Description of the task: Please reproduce exactly, and only, the lines from the one with "Given: Select Request Pretty tab" through the last line of the listing below, both ends included, leaving out the pictures.

☆ ☆ ☆ ☆

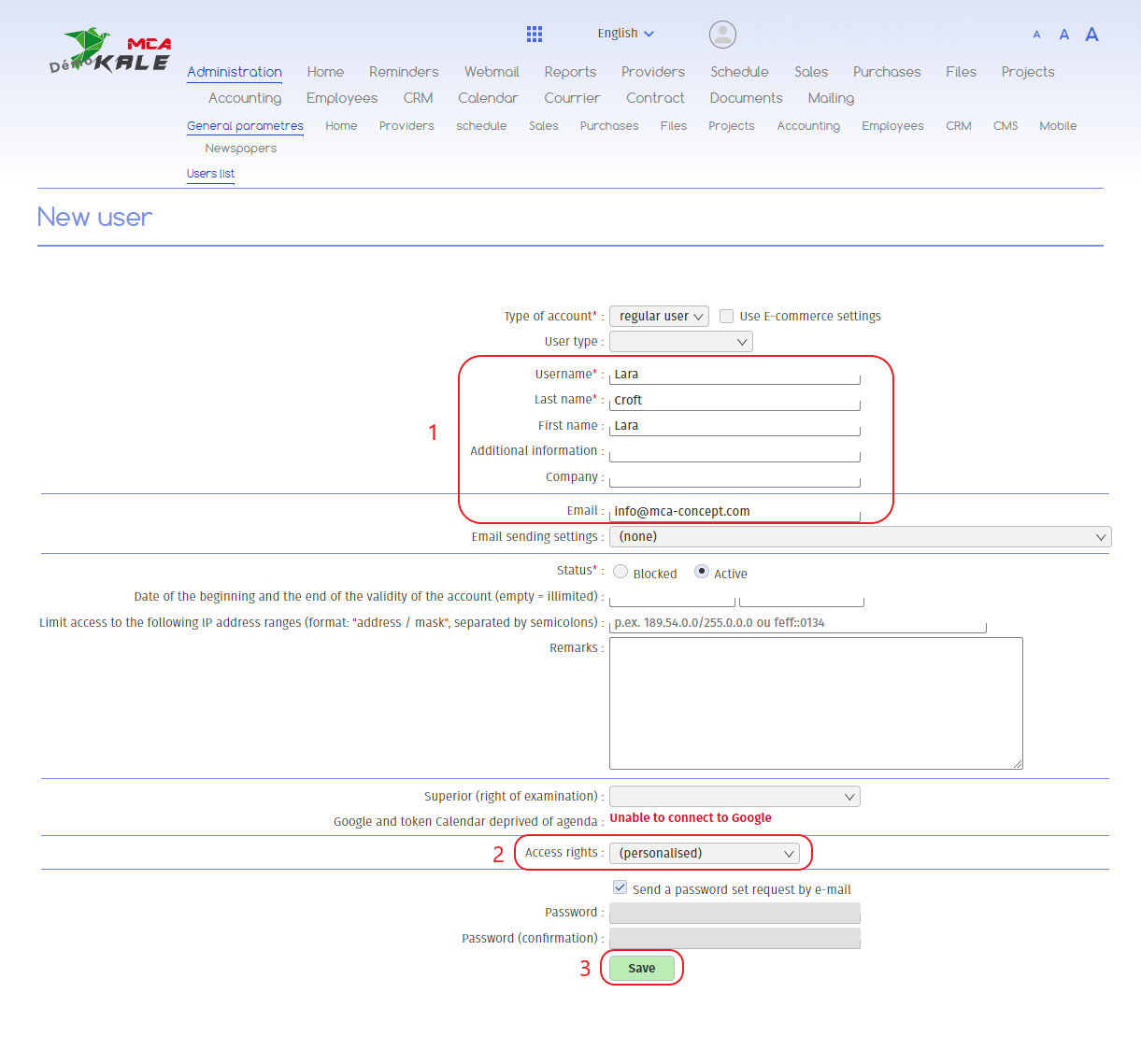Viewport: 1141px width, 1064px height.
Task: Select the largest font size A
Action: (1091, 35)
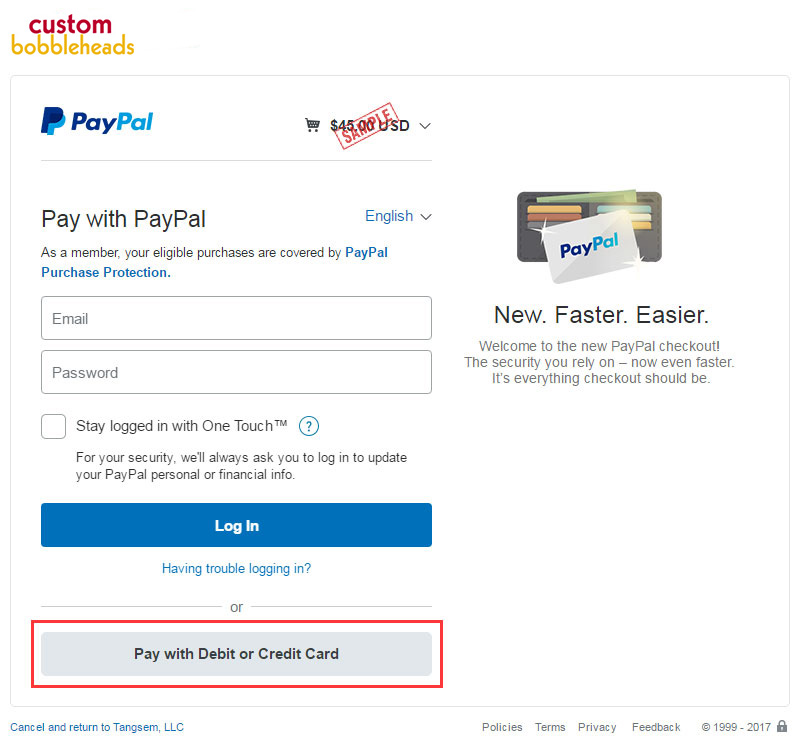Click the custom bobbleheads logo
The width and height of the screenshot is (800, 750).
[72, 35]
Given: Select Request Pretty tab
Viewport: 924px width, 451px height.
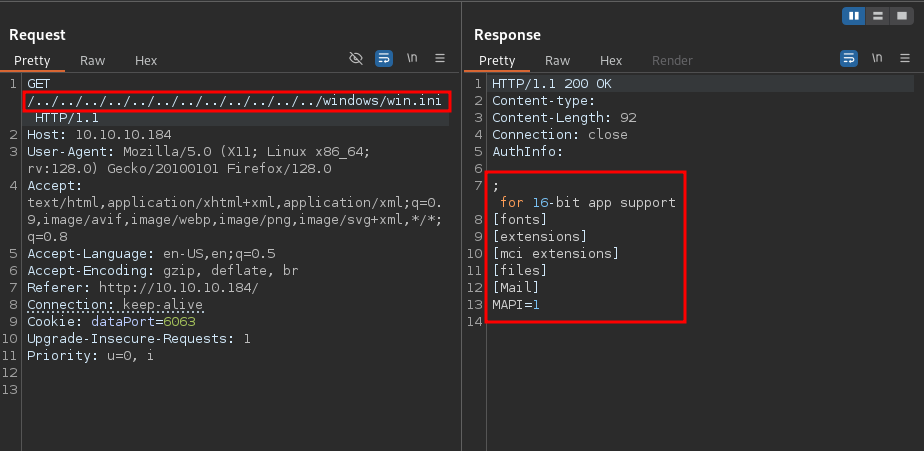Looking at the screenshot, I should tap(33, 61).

☆ ☆ ☆ ☆

Response to this exercise:
Given: Select Request Pretty tab
Viewport: 924px width, 451px height.
Looking at the screenshot, I should tap(33, 61).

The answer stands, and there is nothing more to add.